** Provided text follows **

For the most part, however, healthcare workers honor the engrained expectations of their work culture, with the survey study reporting 61% of all respondents cited a strong cultural norm to come to work unless remarkably ill. More insidious, 64% of the physicians and nurses feared they would be ostracized by colleagues if they missed work.
“Respondents recounted critical comments made by colleagues about those who take sick leave, stories of working (or seeing others work) while so ill that they needed intravenous hydration, and the general impression of an unspoken understanding that attending physicians and APCs should ‘buck up’ and work,” the authors of the CHOP study concluded.
Staffing concerns were cited by 94% overall, suggesting both physicians and nursing specialties have thin reserves of supplemental staff.
“A lot of hospitals have cut back on staff so much to save money, the margin if you will, has been drastically cut,” Starke says. “I personally feel that hospitals have a duty to make sure that their work force is healthy.”

** End of Provided text **

= Work request =
Answer these questions from the text on healthcare workers coming to work while ill:
(a) What percentage of all respondents cited a strong cultural norm to come to work unless remarkably ill?
(b) What percentage overall cited staffing concerns?
(c) What duty does Starke say hospitals have?

** Given material follows **

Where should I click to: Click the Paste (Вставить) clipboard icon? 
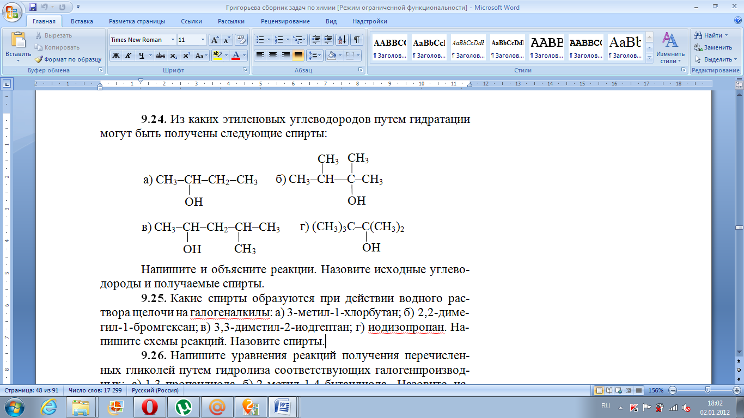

** End of Given material **

= Solved exercise =
(a) 61%
(b) 94%
(c) To make sure that their work force is healthy.